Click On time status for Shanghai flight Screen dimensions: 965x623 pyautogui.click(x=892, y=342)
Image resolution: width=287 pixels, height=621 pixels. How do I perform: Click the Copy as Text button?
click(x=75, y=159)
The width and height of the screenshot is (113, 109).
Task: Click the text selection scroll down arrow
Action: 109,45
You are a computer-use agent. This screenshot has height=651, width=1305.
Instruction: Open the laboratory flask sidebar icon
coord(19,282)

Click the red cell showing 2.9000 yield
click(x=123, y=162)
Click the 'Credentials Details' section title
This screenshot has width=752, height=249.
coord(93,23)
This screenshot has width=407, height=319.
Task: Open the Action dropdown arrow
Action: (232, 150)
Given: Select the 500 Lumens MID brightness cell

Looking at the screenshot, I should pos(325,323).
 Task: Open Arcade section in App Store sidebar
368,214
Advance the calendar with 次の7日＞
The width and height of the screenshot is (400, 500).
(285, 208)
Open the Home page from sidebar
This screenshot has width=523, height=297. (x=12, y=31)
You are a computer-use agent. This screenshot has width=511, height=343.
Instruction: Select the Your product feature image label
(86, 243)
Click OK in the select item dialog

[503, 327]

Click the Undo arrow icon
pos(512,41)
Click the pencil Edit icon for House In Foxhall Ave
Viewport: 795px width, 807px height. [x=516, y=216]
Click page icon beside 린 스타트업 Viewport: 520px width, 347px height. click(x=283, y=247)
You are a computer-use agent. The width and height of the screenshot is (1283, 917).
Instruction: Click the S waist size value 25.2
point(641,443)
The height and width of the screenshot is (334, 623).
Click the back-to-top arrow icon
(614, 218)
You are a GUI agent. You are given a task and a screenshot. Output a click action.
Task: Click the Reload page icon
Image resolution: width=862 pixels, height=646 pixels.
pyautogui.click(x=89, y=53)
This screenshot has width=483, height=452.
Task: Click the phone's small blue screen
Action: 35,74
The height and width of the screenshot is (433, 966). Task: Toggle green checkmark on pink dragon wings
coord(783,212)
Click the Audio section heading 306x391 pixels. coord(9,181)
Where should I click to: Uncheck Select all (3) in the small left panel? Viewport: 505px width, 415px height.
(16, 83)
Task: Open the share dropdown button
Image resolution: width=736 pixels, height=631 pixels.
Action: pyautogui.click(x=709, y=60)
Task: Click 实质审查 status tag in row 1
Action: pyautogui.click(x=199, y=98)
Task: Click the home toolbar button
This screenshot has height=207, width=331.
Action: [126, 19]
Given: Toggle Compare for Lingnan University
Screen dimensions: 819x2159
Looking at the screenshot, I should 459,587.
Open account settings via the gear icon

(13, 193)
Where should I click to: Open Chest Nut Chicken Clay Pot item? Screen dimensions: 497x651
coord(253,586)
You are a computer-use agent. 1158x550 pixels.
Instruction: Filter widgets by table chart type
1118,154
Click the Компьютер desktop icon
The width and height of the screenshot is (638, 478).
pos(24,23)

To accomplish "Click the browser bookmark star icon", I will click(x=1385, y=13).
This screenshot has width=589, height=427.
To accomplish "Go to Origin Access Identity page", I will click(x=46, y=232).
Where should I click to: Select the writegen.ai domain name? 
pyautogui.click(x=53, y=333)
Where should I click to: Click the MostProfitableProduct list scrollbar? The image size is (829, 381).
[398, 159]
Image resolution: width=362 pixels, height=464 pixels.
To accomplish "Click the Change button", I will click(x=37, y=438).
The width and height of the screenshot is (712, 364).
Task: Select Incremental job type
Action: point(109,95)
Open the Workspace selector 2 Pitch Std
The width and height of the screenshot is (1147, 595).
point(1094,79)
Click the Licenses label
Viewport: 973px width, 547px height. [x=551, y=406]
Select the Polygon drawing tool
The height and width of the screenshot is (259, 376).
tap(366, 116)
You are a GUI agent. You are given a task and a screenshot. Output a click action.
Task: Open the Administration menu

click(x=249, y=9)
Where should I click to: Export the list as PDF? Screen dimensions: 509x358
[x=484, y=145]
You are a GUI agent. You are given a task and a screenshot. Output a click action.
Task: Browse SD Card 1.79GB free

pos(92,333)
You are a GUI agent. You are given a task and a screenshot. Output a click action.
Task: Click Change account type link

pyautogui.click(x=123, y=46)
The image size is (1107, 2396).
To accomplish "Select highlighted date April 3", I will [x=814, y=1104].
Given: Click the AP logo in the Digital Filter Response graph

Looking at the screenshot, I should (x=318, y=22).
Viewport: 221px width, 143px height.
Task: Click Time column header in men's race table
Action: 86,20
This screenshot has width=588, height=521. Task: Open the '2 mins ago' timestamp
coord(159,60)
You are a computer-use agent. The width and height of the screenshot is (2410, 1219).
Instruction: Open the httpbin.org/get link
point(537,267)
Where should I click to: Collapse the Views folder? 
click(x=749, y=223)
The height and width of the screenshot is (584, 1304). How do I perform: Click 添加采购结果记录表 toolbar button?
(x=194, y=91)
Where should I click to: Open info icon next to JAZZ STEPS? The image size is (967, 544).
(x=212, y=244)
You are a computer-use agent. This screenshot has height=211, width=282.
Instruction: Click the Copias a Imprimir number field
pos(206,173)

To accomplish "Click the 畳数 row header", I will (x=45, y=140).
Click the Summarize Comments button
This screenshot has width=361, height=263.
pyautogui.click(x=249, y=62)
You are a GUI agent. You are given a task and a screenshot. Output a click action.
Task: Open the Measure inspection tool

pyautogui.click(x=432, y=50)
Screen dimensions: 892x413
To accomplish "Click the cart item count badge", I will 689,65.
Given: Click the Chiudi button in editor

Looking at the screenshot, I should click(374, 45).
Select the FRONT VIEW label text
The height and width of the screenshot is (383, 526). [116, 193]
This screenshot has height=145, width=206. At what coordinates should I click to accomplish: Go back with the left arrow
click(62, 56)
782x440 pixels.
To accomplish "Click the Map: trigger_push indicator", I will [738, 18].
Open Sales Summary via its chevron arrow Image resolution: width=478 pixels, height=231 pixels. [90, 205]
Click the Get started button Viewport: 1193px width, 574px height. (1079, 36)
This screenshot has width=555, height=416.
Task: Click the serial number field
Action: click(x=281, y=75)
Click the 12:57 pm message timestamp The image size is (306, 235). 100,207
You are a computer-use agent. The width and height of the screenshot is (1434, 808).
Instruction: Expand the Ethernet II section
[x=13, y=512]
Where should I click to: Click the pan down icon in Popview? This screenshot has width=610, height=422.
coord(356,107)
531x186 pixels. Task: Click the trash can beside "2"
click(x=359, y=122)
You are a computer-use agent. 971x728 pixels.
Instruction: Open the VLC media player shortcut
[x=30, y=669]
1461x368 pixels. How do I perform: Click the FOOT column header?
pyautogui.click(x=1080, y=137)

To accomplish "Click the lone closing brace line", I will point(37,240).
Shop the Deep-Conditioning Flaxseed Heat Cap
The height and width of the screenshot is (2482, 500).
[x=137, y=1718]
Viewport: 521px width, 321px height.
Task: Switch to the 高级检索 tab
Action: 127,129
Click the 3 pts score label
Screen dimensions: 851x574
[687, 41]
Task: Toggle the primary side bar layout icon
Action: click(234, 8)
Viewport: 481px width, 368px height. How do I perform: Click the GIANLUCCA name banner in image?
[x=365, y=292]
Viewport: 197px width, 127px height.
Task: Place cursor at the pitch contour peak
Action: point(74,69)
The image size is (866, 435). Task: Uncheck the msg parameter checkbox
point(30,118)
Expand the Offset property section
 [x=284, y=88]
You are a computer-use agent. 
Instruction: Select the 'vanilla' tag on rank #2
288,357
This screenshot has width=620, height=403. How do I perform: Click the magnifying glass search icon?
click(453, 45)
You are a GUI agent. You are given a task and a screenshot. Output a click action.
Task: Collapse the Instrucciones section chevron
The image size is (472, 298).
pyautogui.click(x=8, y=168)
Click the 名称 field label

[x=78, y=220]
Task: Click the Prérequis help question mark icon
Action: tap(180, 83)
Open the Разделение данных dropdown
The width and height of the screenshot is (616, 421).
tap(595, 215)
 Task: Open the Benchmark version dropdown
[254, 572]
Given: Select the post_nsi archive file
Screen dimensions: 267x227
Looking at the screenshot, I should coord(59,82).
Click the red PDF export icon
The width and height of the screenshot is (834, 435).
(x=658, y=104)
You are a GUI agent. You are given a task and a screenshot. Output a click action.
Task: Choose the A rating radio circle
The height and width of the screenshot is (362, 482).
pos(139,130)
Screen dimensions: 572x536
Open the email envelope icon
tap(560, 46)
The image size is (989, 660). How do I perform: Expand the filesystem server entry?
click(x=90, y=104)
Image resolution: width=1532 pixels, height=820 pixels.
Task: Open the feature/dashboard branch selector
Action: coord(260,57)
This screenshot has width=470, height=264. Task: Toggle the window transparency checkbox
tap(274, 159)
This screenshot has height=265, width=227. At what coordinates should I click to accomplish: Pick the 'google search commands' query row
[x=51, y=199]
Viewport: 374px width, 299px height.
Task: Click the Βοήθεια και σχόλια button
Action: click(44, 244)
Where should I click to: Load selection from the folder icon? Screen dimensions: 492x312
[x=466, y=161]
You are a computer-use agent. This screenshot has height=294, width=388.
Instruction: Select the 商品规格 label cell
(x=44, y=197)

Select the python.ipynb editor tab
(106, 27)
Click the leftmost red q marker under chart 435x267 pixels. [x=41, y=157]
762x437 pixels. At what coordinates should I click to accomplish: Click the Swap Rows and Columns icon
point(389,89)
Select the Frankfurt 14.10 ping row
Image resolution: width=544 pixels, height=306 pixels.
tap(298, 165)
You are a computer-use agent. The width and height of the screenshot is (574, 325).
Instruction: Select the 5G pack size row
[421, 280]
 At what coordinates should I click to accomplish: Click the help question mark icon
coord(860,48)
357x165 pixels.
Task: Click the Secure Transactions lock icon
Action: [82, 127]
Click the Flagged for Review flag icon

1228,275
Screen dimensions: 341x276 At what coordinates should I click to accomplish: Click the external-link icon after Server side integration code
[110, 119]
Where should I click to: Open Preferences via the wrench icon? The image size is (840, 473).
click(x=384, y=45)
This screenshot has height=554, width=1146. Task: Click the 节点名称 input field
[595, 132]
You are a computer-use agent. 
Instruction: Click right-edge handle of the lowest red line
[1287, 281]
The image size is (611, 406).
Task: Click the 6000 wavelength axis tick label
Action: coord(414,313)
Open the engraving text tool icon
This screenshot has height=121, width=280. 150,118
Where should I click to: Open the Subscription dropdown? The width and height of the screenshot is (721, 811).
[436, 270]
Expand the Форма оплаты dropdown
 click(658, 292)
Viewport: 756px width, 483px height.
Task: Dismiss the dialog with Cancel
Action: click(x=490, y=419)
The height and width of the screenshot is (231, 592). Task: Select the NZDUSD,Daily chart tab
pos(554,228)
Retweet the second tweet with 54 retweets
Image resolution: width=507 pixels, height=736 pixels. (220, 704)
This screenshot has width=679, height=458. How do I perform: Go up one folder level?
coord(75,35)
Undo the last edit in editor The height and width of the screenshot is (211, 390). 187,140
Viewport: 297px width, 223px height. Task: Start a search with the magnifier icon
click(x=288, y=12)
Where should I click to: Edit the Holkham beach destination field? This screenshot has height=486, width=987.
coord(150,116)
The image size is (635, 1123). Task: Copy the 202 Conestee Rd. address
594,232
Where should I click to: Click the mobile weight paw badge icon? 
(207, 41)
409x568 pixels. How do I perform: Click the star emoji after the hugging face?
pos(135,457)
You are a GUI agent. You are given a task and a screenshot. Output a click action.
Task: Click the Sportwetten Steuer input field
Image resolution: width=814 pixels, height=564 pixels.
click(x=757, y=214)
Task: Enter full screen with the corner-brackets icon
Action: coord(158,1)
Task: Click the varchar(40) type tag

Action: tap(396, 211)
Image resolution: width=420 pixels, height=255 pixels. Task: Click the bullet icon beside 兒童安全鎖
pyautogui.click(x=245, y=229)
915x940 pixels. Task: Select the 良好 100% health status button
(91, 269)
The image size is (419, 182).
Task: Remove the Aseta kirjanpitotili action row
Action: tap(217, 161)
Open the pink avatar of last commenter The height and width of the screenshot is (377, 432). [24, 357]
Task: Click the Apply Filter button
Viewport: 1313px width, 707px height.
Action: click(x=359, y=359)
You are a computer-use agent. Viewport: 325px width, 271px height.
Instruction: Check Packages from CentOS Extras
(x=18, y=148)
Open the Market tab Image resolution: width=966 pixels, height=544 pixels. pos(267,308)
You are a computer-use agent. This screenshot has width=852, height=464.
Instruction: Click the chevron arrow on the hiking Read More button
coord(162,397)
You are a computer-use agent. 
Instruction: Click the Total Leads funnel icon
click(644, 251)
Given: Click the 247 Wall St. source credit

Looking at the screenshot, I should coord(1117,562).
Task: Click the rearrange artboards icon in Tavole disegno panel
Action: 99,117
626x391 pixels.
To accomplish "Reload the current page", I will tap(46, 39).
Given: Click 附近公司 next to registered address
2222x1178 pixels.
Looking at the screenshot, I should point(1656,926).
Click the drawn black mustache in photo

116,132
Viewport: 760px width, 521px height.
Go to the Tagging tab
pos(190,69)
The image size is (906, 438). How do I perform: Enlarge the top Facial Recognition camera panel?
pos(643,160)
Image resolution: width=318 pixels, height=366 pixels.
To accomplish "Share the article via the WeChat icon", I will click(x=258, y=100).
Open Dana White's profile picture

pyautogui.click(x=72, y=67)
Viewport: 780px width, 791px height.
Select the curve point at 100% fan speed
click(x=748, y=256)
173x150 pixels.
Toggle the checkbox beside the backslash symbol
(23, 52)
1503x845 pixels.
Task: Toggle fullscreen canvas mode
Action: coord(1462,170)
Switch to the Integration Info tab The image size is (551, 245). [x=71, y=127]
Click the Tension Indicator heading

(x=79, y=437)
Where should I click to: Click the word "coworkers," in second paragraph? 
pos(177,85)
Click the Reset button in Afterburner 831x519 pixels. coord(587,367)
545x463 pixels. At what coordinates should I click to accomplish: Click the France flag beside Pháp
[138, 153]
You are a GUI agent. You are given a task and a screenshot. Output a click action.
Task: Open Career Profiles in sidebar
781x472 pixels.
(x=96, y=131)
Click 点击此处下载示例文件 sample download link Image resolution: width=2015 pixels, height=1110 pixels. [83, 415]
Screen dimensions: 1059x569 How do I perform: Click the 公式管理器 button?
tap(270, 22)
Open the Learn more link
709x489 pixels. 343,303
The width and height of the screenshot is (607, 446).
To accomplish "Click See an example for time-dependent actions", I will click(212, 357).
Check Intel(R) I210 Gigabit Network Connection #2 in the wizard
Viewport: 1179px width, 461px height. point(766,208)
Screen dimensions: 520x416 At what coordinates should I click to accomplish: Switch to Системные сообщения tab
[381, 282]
※
● GIVEN TASK: Recast the lines of the listing above as a JSON list of strings, one string per line, from the line with "Screen dimensions: 341x276" up to and including the line with "coord(150,116)". Leave out any blank lines.

● RESPONSE TO THIS TASK:
[
  "Screen dimensions: 341x276 At what coordinates should I click to accomplish: Click the external-link icon after Server side integration code",
  "[110, 119]",
  "Where should I click to: Open Preferences via the wrench icon? The image size is (840, 473).",
  "click(x=384, y=45)",
  "This screenshot has height=554, width=1146. Task: Click the 节点名称 input field",
  "[595, 132]",
  "You are a computer-use agent. ",
  "Instruction: Click right-edge handle of the lowest red line",
  "[1287, 281]",
  "The image size is (611, 406).",
  "Task: Click the 6000 wavelength axis tick label",
  "Action: coord(414,313)",
  "Open the engraving text tool icon",
  "This screenshot has height=121, width=280. 150,118",
  "Where should I click to: Open the Subscription dropdown? The width and height of the screenshot is (721, 811).",
  "[436, 270]",
  "Expand the Форма оплаты dropdown",
  " click(658, 292)",
  "Viewport: 756px width, 483px height.",
  "Task: Dismiss the dialog with Cancel",
  "Action: click(x=490, y=419)",
  "The height and width of the screenshot is (231, 592). Task: Select the NZDUSD,Daily chart tab",
  "pos(554,228)",
  "Retweet the second tweet with 54 retweets",
  "Image resolution: width=507 pixels, height=736 pixels. (220, 704)",
  "This screenshot has width=679, height=458. How do I perform: Go up one folder level?",
  "coord(75,35)",
  "Undo the last edit in editor The height and width of the screenshot is (211, 390). 187,140",
  "Viewport: 297px width, 223px height. Task: Start a search with the magnifier icon",
  "click(x=288, y=12)",
  "Where should I click to: Edit the Holkham beach destination field? This screenshot has height=486, width=987.",
  "coord(150,116)"
]